RECORD SET START

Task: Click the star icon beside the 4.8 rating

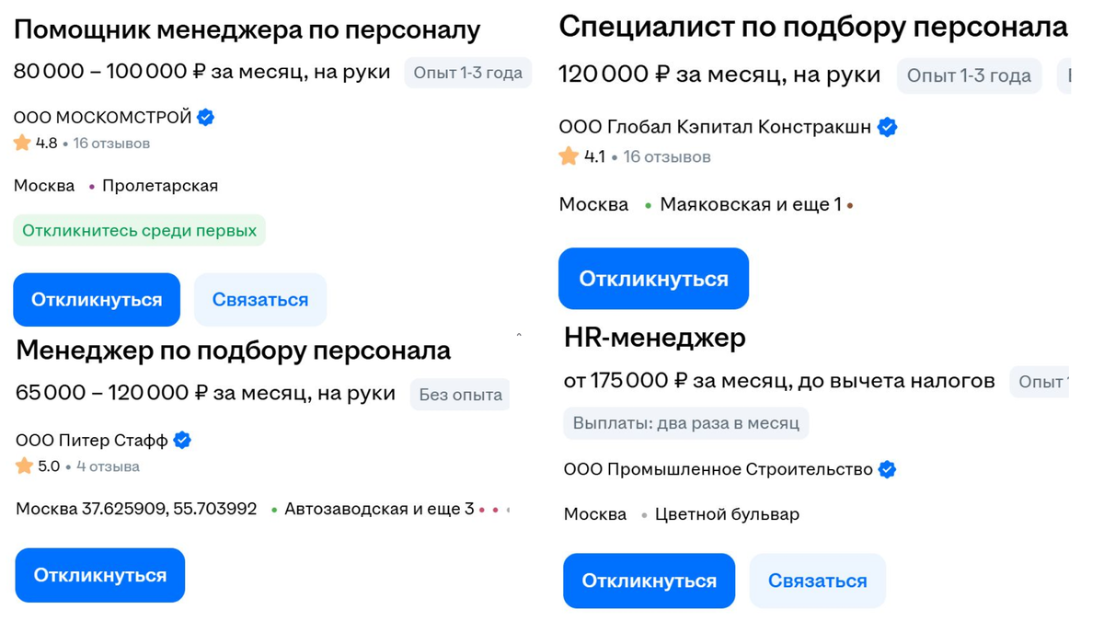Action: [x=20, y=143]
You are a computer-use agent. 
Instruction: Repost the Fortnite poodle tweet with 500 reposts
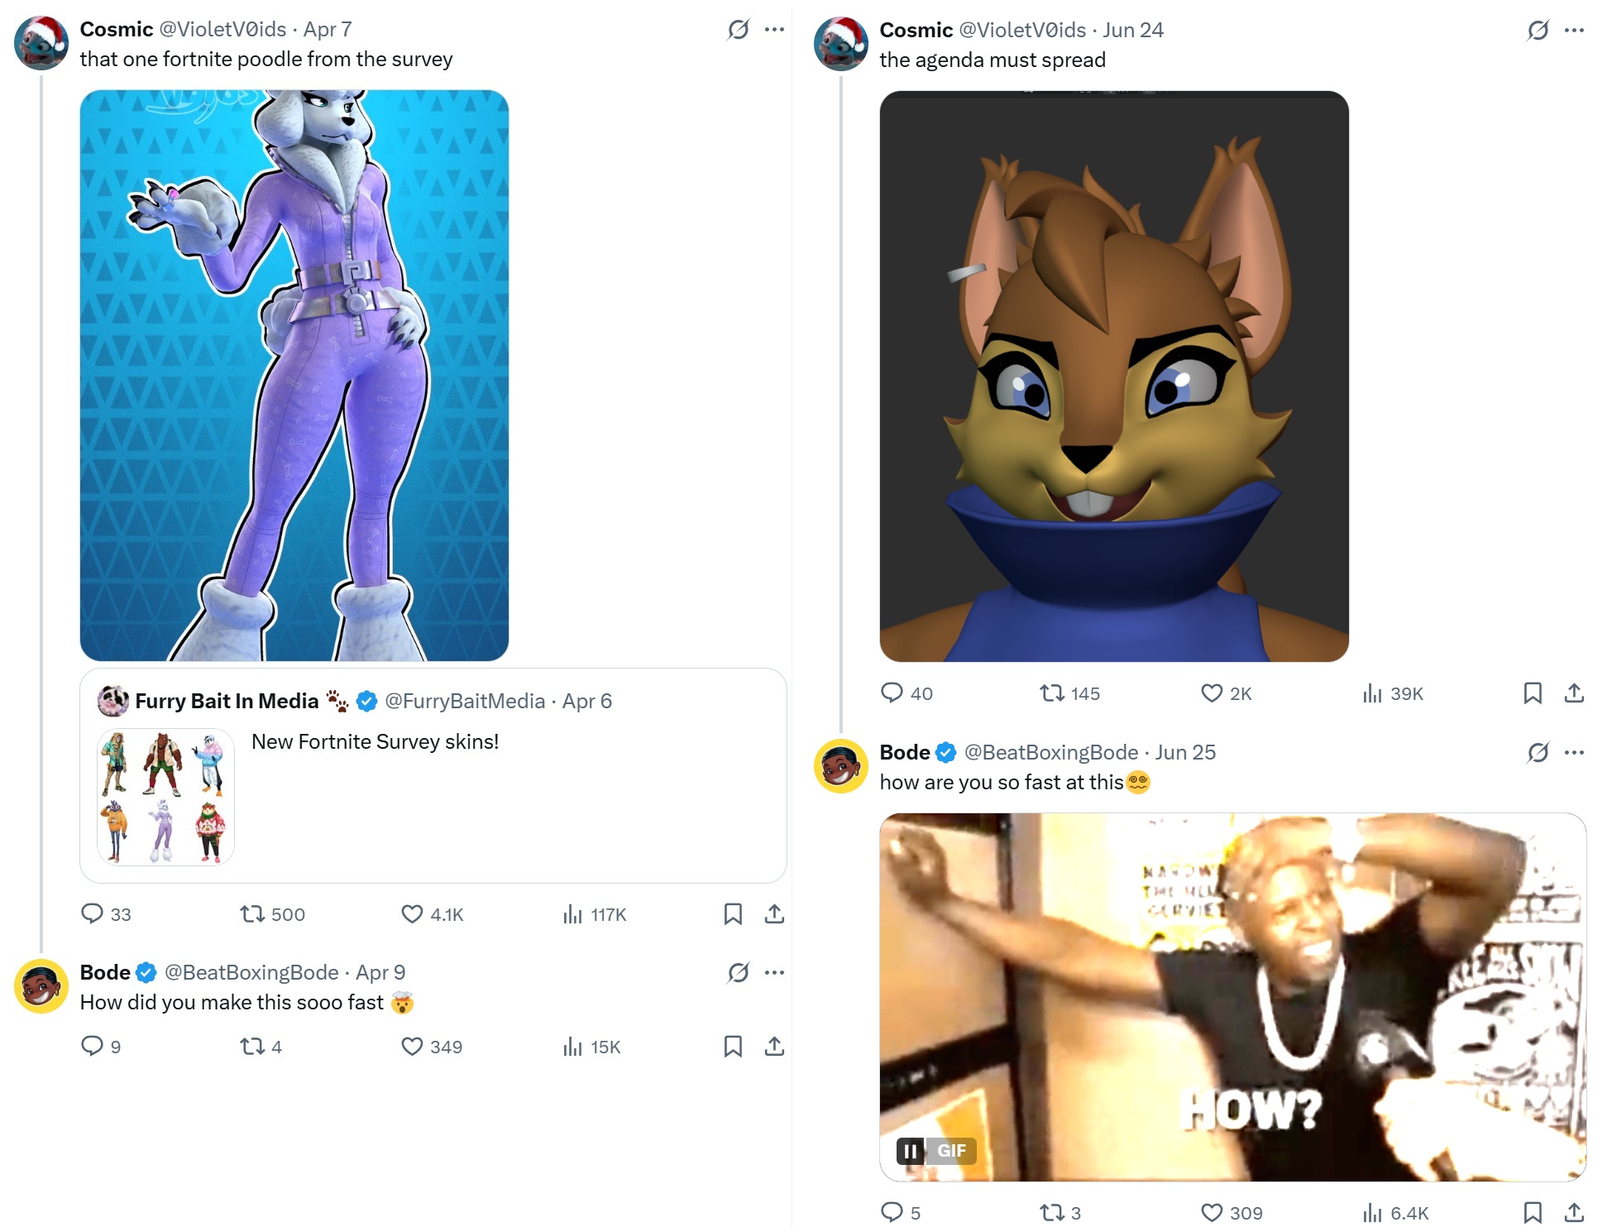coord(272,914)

RECORD SET END
RECORD SET START

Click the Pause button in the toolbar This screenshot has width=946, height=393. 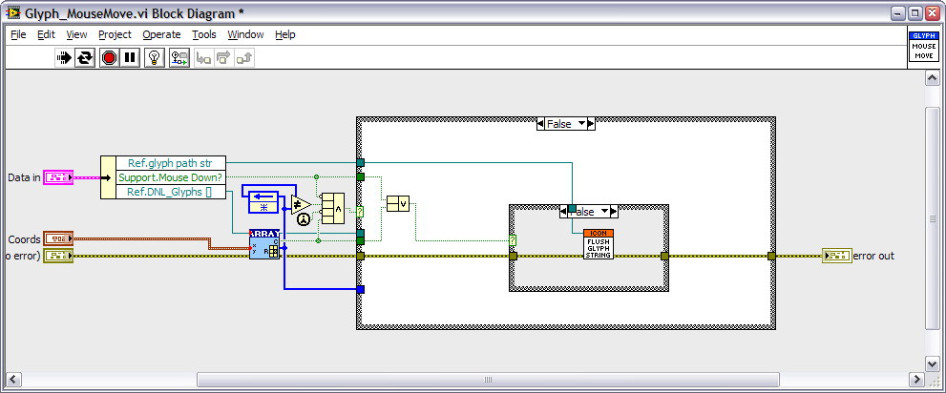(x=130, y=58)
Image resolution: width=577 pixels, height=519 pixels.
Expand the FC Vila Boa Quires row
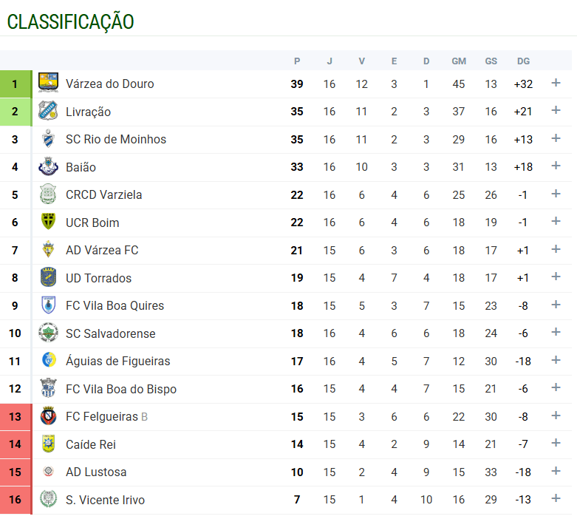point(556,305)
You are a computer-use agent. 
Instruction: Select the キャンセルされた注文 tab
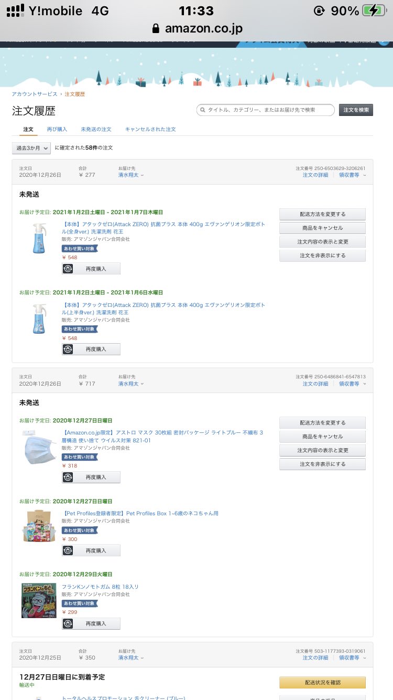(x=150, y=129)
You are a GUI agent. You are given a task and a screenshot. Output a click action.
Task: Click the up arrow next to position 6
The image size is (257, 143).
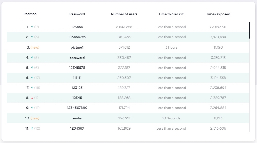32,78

RECORD SET END
RECORD SET START

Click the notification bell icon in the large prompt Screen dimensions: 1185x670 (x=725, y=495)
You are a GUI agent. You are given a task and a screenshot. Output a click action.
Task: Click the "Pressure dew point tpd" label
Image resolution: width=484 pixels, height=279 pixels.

RECORD SET END

▸ PROBLEM DETAILS
Going by the data above, the answer is exactly the lines from the one holding "Image resolution: width=577" to the one holding "Task: Click the up arrow next to position 6", both kept, with the pictures left out.

▸ EXERCISE RESPONSE
Image resolution: width=577 pixels, height=519 pixels.
Expand the FC Vila Boa Quires row
point(556,305)
You are a computer-use agent. 
Instruction: Select the キャンセルされた注文 tab
(x=150, y=129)
You are a GUI agent. You are given a task and a screenshot. Output a click action.
Task: Click the up arrow next to position 6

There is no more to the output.